*** MATERIAL PROVIDED
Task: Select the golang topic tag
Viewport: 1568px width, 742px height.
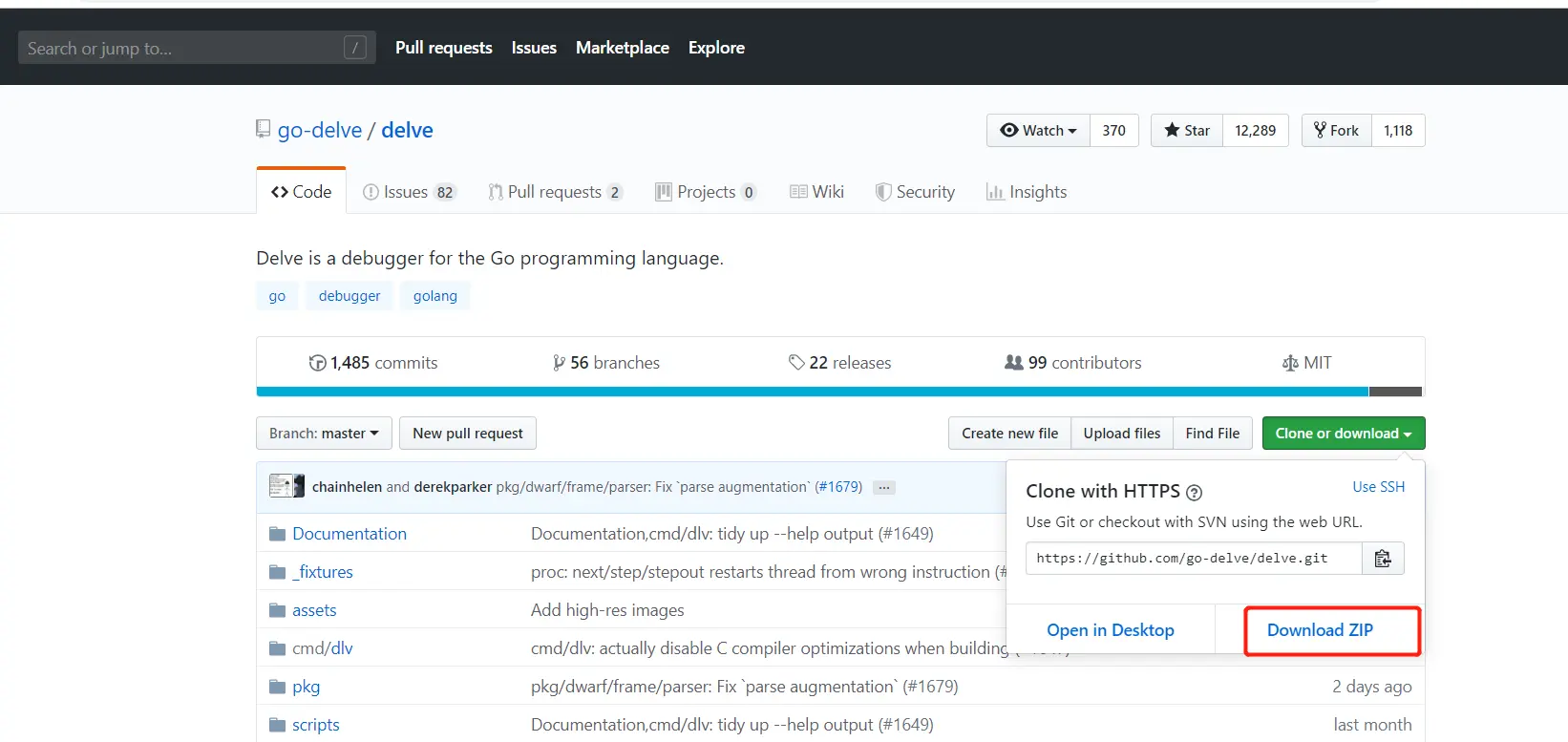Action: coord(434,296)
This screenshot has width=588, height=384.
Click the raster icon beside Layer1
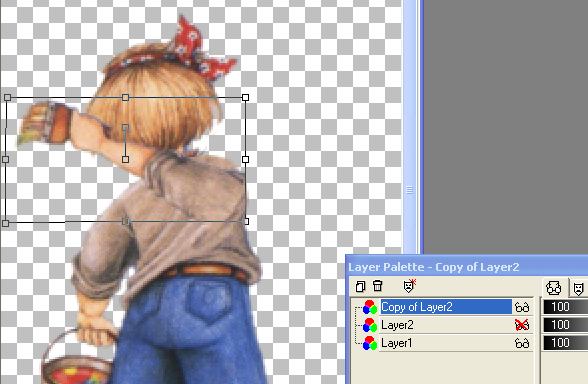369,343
******
Set down all records verbatim, omitting images.

## [YOUR SOLUTION]
Task: Select the golang topic tag
Viewport: 1568px width, 742px height.
Action: coord(434,296)
This screenshot has width=588, height=384.
Click the raster icon beside Layer1
369,343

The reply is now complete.